▶ **Work instruction**
A word-for-word transcription of the listing is all that is needed.

(Beginning of Extracted records)

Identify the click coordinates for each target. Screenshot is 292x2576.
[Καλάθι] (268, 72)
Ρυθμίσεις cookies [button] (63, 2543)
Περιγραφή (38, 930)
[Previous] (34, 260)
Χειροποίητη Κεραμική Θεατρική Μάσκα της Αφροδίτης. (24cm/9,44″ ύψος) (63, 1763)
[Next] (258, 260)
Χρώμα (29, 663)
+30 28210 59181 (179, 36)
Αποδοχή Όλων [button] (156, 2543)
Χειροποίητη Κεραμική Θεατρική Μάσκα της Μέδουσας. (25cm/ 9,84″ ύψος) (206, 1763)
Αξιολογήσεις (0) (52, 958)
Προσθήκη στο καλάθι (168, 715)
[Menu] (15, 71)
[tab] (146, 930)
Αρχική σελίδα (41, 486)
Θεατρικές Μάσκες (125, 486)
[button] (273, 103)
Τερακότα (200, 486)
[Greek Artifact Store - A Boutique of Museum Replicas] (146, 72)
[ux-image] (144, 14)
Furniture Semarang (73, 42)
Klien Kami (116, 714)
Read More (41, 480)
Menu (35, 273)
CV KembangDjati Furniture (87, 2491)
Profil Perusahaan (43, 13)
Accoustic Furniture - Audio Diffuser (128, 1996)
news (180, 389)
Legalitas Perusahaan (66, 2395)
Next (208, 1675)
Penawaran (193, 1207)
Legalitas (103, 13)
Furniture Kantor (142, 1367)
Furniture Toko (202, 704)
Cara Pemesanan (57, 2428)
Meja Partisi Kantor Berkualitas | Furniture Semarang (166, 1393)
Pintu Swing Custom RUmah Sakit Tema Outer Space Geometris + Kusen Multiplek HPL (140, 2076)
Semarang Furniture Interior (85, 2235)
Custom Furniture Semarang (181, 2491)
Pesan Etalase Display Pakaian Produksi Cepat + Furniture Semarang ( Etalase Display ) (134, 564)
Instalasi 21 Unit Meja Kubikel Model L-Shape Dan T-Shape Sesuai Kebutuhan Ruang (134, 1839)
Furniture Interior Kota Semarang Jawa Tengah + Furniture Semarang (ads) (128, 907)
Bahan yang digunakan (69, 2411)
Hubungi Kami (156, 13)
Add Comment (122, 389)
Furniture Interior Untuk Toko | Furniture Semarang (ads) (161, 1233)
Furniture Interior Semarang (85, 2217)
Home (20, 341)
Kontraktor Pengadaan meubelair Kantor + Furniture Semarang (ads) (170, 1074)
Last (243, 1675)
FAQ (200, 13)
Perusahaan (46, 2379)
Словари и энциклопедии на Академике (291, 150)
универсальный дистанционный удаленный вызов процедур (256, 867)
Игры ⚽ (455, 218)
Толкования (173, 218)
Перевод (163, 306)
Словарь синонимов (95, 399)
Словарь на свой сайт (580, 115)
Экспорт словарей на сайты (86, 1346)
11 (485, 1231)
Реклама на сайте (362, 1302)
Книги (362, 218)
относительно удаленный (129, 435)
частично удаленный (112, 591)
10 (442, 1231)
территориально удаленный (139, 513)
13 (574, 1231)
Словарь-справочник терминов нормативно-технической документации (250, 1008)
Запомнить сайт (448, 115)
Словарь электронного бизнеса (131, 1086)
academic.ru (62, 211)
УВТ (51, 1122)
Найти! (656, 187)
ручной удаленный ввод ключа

(End of Extracted records)

▶ **Solution for this problem**
Identify the click coordinates for each target. Screenshot is 292x2576.
[Καλάθι] (268, 72)
Ρυθμίσεις cookies [button] (63, 2543)
Περιγραφή (38, 930)
[Previous] (34, 260)
Χειροποίητη Κεραμική Θεατρική Μάσκα της Αφροδίτης. (24cm/9,44″ ύψος) (63, 1763)
[Next] (258, 260)
Χρώμα (29, 663)
+30 28210 59181 (179, 36)
Αποδοχή Όλων [button] (156, 2543)
Χειροποίητη Κεραμική Θεατρική Μάσκα της Μέδουσας. (25cm/ 9,84″ ύψος) (206, 1763)
Αξιολογήσεις (0) (52, 958)
Προσθήκη στο καλάθι (168, 715)
[Menu] (15, 71)
[tab] (146, 930)
Αρχική σελίδα (41, 486)
Θεατρικές Μάσκες (125, 486)
[button] (273, 103)
Τερακότα (200, 486)
[Greek Artifact Store - A Boutique of Museum Replicas] (146, 72)
[ux-image] (144, 14)
Furniture Semarang (73, 42)
Klien Kami (116, 714)
Read More (41, 480)
Menu (35, 273)
CV KembangDjati Furniture (87, 2491)
Profil Perusahaan (43, 13)
Accoustic Furniture - Audio Diffuser (128, 1996)
news (180, 389)
Legalitas Perusahaan (66, 2395)
Next (208, 1675)
Penawaran (193, 1207)
Legalitas (103, 13)
Furniture Kantor (142, 1367)
Furniture Toko (202, 704)
Cara Pemesanan (57, 2428)
Meja Partisi Kantor Berkualitas | Furniture Semarang (166, 1393)
Pintu Swing Custom RUmah Sakit Tema Outer Space Geometris + Kusen Multiplek HPL (140, 2076)
Semarang Furniture Interior (85, 2235)
Custom Furniture Semarang (181, 2491)
Pesan Etalase Display Pakaian Produksi Cepat + Furniture Semarang ( Etalase Display ) (134, 564)
Instalasi 21 Unit Meja Kubikel Model L-Shape Dan T-Shape Sesuai Kebutuhan Ruang (134, 1839)
Furniture Interior Kota Semarang Jawa Tengah + Furniture Semarang (ads) (128, 907)
Bahan yang digunakan (69, 2411)
Hubungi Kami (156, 13)
Add Comment (122, 389)
Furniture Interior Untuk Toko | Furniture Semarang (ads) (161, 1233)
Furniture Interior Semarang (85, 2217)
Home (20, 341)
Kontraktor Pengadaan meubelair Kantor + Furniture Semarang (ads) (170, 1074)
Last (243, 1675)
FAQ (200, 13)
Perusahaan (46, 2379)
Словари и энциклопедии на Академике (291, 150)
универсальный дистанционный удаленный вызов процедур (256, 867)
Игры ⚽ (455, 218)
Толкования (173, 218)
Перевод (163, 306)
Словарь синонимов (95, 399)
Словарь на свой сайт (580, 115)
Экспорт словарей на сайты (86, 1346)
11 (485, 1231)
Реклама на сайте (362, 1302)
Книги (362, 218)
относительно удаленный (129, 435)
частично удаленный (112, 591)
10 (442, 1231)
территориально удаленный (139, 513)
13 (574, 1231)
Словарь-справочник терминов нормативно-технической документации (250, 1008)
Запомнить сайт (448, 115)
Словарь электронного бизнеса (131, 1086)
academic.ru (62, 211)
УВТ (51, 1122)
Найти! (656, 187)
ручной удаленный ввод ключа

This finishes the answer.